**TASK STATEMENT**
No line before the one containing "Image resolution: width=954" should appear; that line and all lines after it, through the end of the data, are to be set down exactly.

━━━━━━

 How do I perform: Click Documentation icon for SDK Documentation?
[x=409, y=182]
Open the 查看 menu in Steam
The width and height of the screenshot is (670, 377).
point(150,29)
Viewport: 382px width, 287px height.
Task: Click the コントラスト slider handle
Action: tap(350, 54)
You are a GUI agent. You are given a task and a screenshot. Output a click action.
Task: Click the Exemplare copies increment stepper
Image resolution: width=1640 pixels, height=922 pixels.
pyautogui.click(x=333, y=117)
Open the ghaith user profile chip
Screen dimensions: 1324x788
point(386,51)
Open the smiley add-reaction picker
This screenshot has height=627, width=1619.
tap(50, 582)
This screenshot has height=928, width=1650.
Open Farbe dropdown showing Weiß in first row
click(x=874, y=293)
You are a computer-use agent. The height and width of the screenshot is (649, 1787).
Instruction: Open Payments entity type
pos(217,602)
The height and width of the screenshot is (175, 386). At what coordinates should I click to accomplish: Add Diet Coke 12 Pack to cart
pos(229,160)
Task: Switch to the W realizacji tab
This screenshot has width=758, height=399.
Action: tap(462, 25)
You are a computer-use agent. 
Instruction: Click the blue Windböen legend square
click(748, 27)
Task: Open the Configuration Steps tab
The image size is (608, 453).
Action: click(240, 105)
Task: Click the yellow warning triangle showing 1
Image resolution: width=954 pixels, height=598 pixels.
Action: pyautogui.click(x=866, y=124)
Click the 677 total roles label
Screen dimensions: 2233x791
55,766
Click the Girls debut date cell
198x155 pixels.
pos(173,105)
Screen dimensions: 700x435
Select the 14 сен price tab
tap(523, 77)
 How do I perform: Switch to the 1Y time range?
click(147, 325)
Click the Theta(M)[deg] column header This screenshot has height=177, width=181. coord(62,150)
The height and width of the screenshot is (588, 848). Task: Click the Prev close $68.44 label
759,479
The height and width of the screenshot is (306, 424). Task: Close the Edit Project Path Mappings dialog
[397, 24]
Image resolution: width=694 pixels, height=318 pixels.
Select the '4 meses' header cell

━━━━━━

**WRITTEN ANSWER**
Image resolution: width=954 pixels, height=598 pixels.
Action: pyautogui.click(x=866, y=124)
Click the 677 total roles label
Screen dimensions: 2233x791
55,766
Click the Girls debut date cell
198x155 pixels.
pos(173,105)
Screen dimensions: 700x435
Select the 14 сен price tab
tap(523, 77)
 How do I perform: Switch to the 1Y time range?
click(147, 325)
Click the Theta(M)[deg] column header This screenshot has height=177, width=181. coord(62,150)
The height and width of the screenshot is (588, 848). Task: Click the Prev close $68.44 label
759,479
The height and width of the screenshot is (306, 424). Task: Close the Edit Project Path Mappings dialog
[397, 24]
Image resolution: width=694 pixels, height=318 pixels.
Select the '4 meses' header cell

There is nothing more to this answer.